### What is needed
Pull out every line in the data below that contains the word "answer", matching upper and lower case exactly.

### Supplied data
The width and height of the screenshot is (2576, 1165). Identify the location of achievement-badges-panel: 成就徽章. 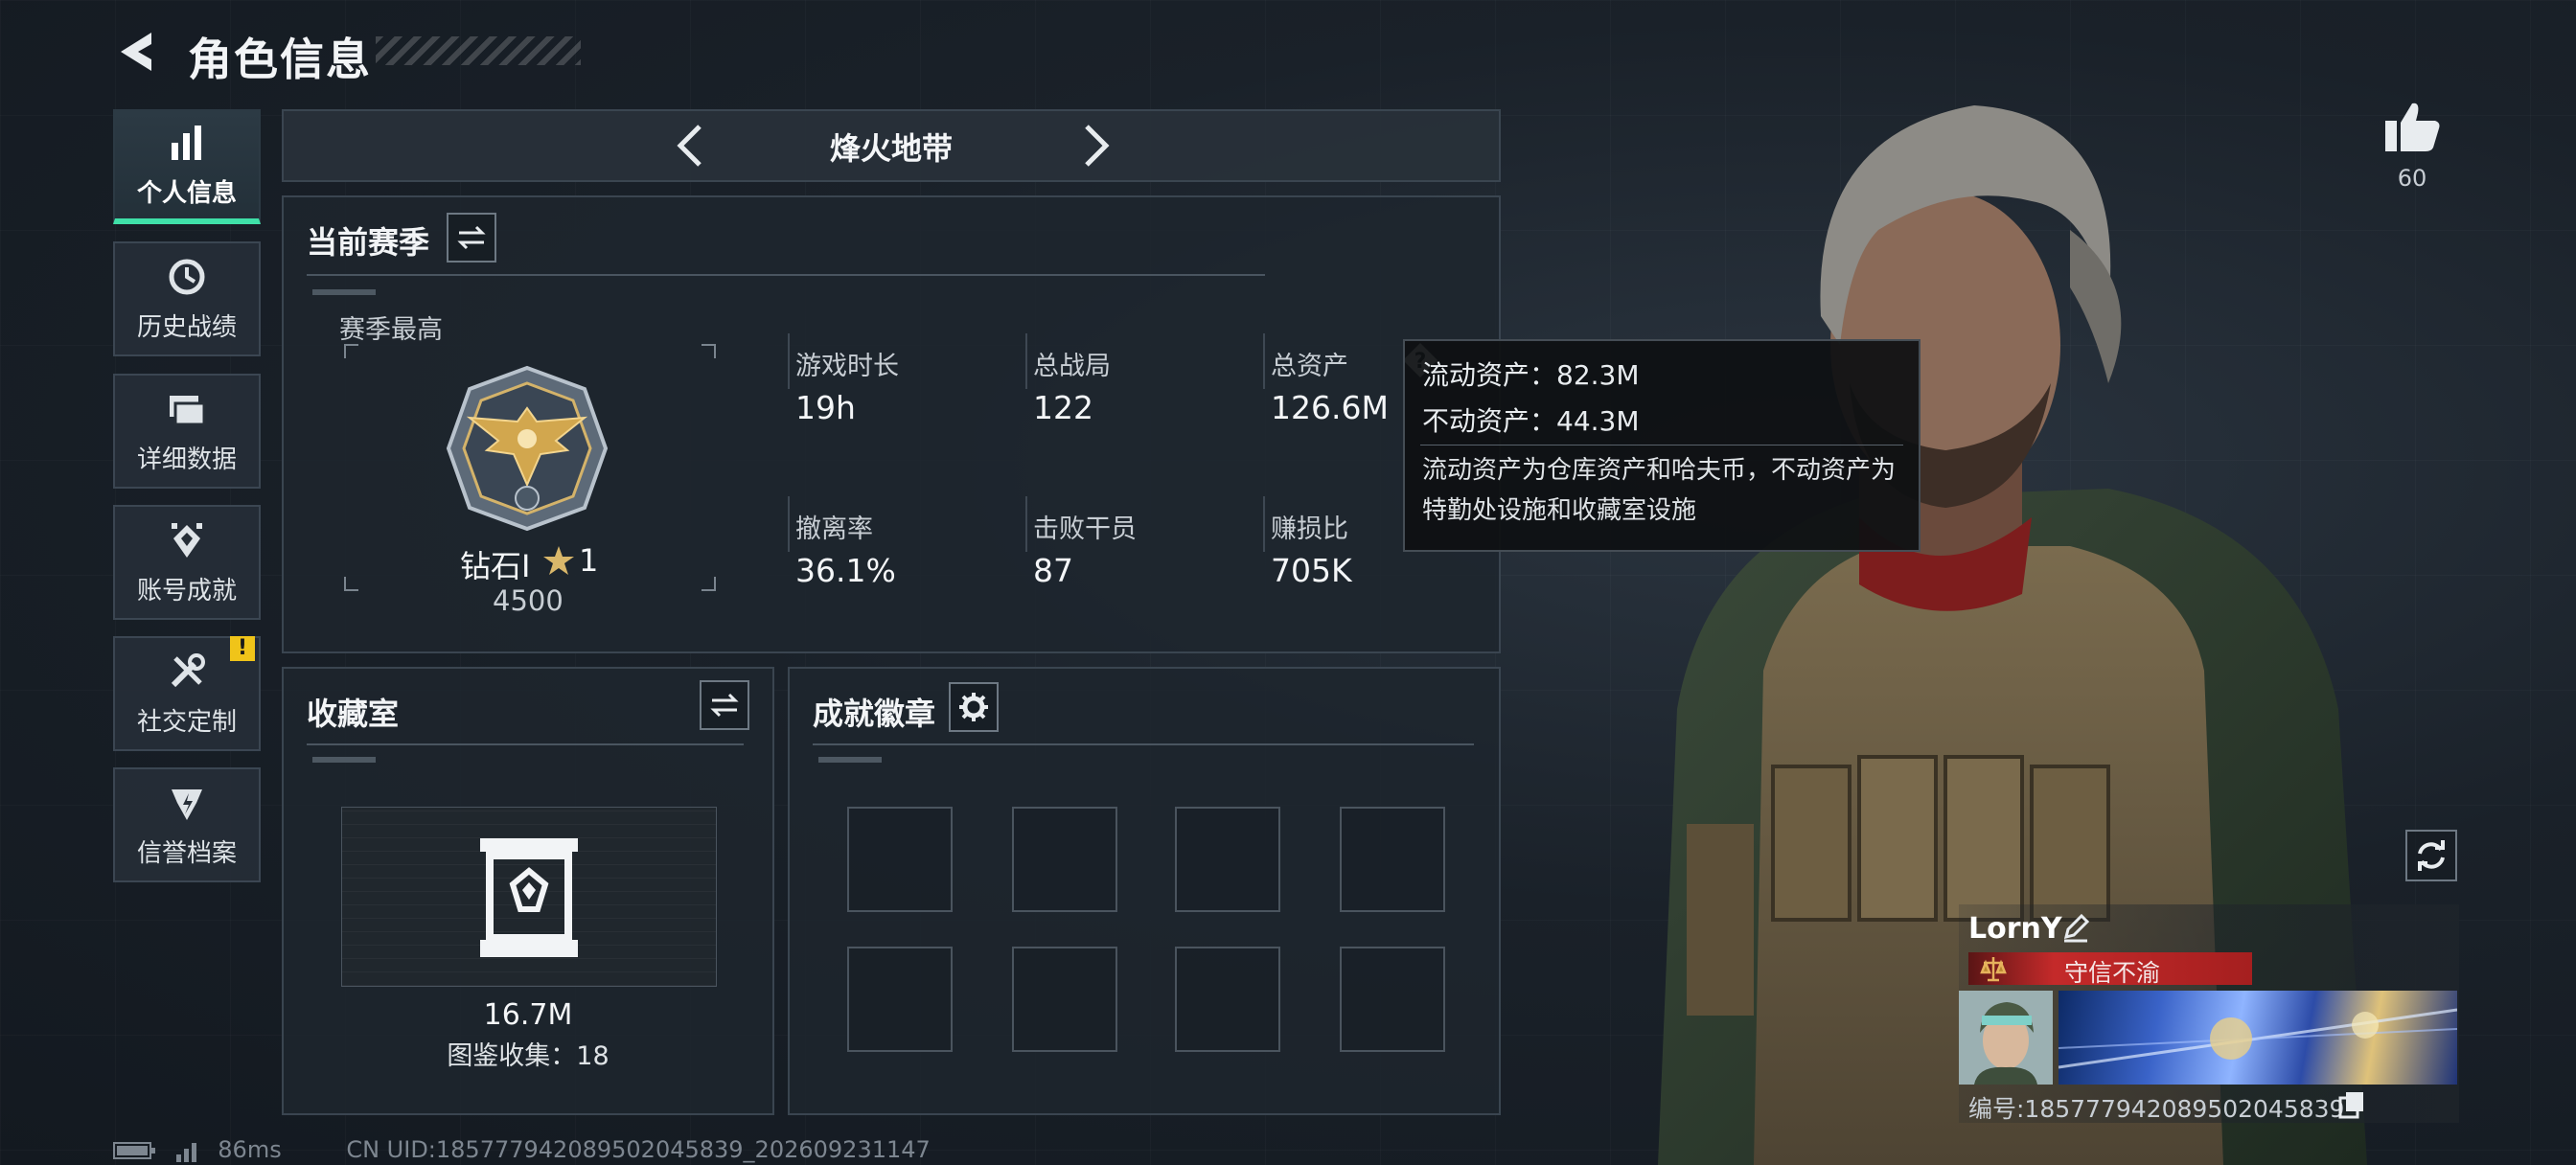
(1144, 891).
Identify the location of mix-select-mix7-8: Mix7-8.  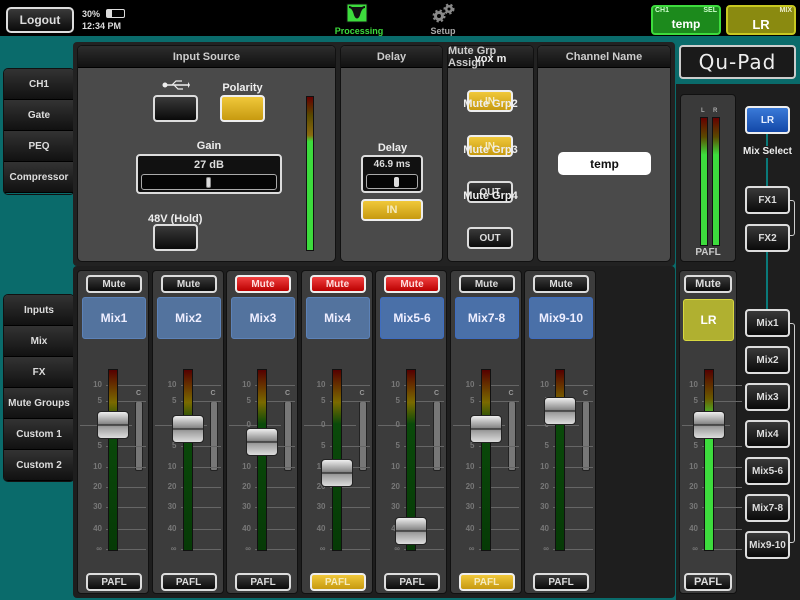
(768, 508).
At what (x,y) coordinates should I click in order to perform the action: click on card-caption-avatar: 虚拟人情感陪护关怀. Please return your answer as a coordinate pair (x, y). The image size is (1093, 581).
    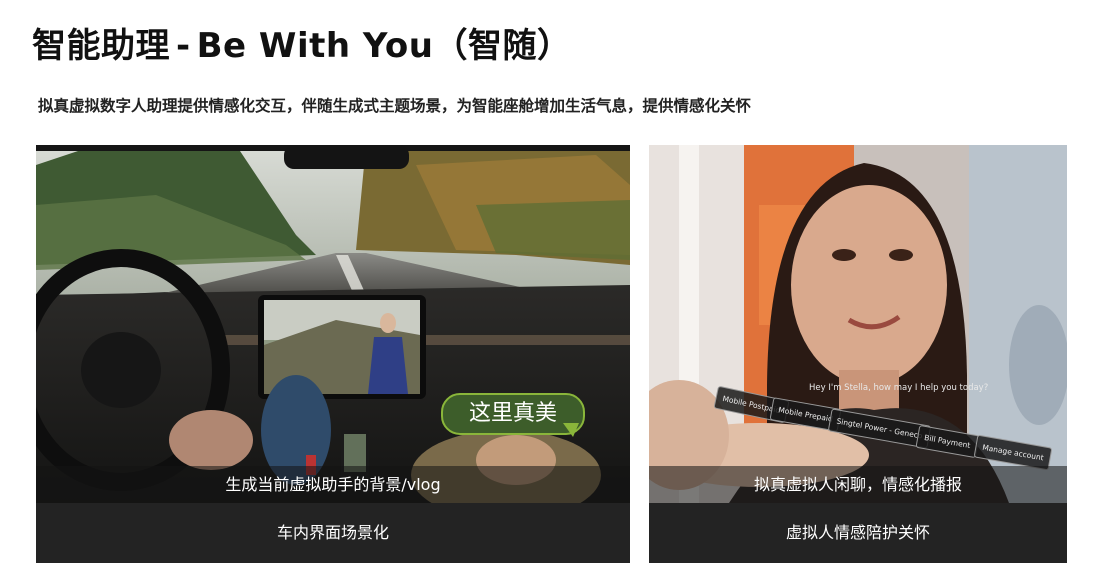
    Looking at the image, I should click on (858, 533).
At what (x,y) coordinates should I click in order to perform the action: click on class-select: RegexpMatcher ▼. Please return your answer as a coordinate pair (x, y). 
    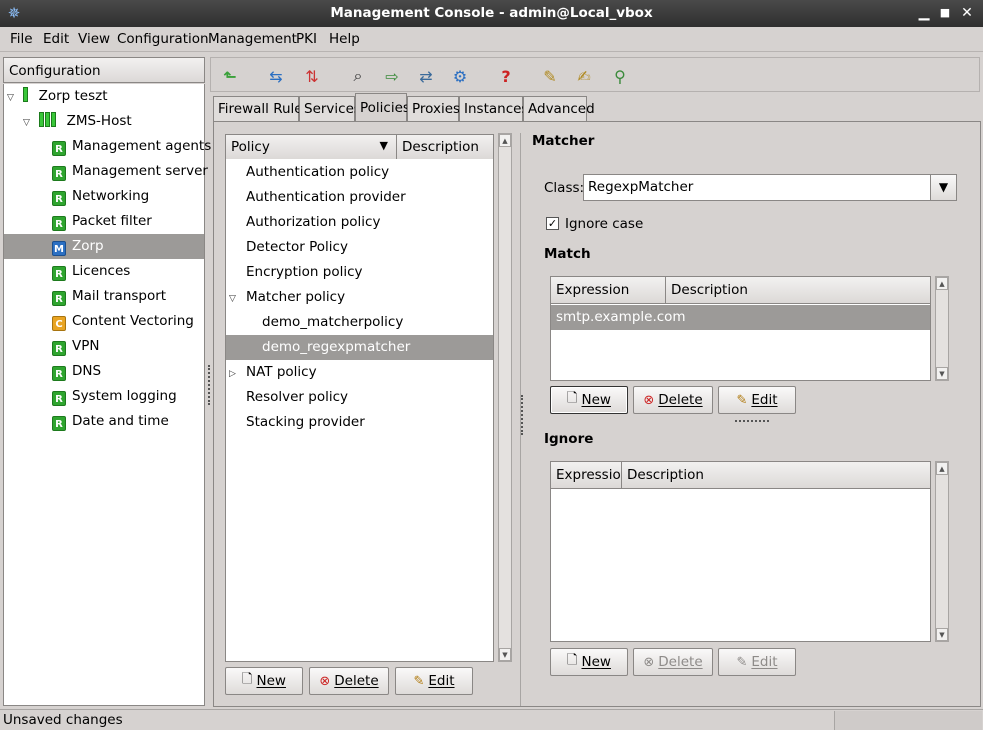
    Looking at the image, I should click on (770, 188).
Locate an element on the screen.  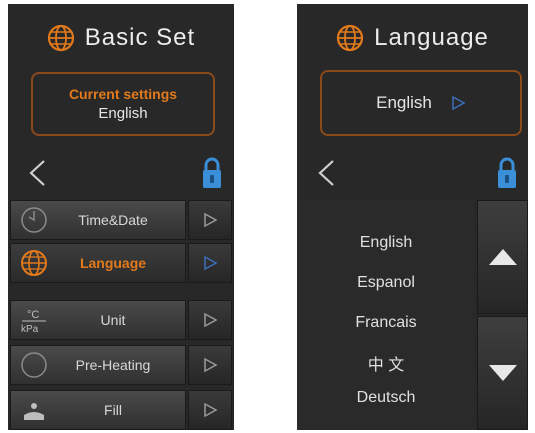
language-option-chinese: 中 文 is located at coordinates (386, 363).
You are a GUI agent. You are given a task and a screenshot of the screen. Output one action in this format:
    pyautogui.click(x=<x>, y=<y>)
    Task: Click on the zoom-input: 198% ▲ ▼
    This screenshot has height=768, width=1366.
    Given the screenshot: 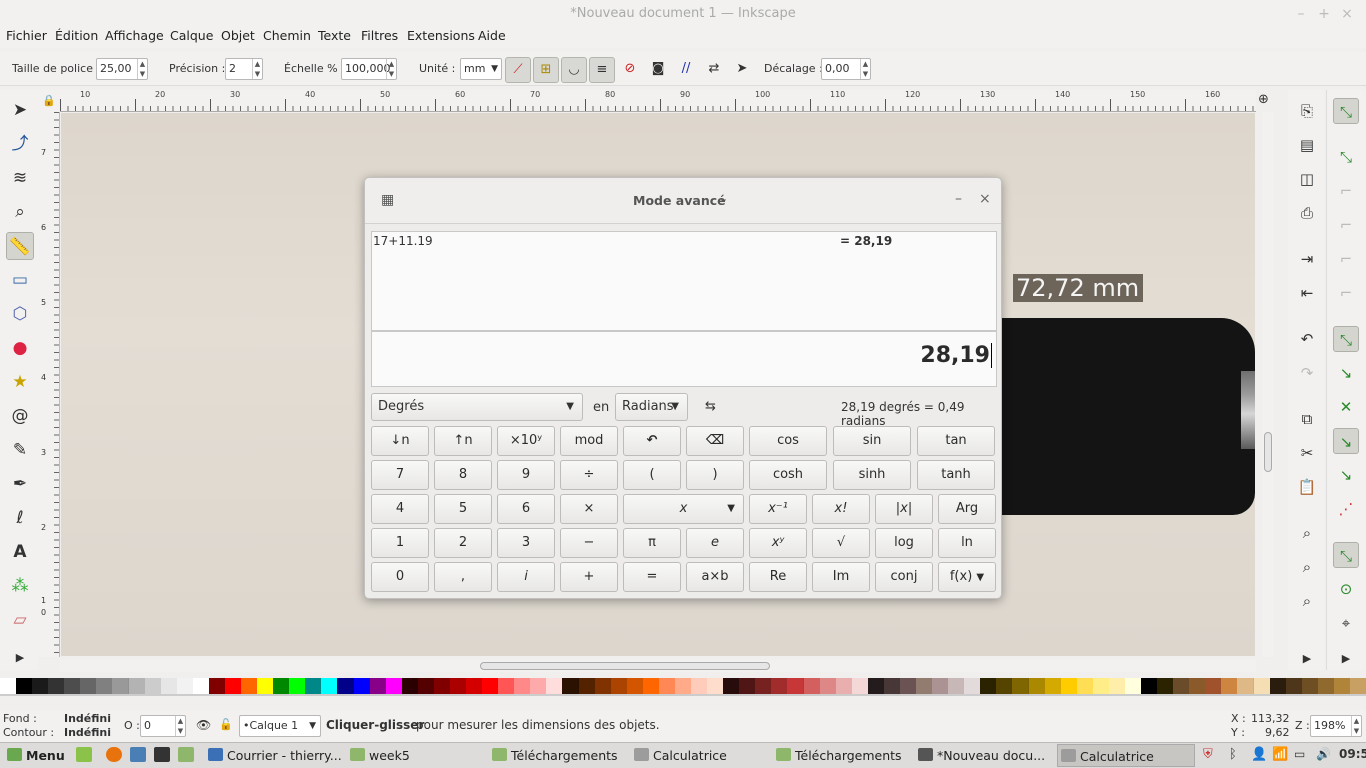 What is the action you would take?
    pyautogui.click(x=1336, y=726)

### Task result
At what (x,y) coordinates should I click in order to perform the action: click on card-caption-avatar: 虚拟人情感陪护关怀. Please return your answer as a coordinate pair (x, y). The image size is (1093, 581).
At what (x,y) coordinates should I click in order to perform the action: click on class-select: RegexpMatcher ▼. Please return your answer as a coordinate pair (x, y). 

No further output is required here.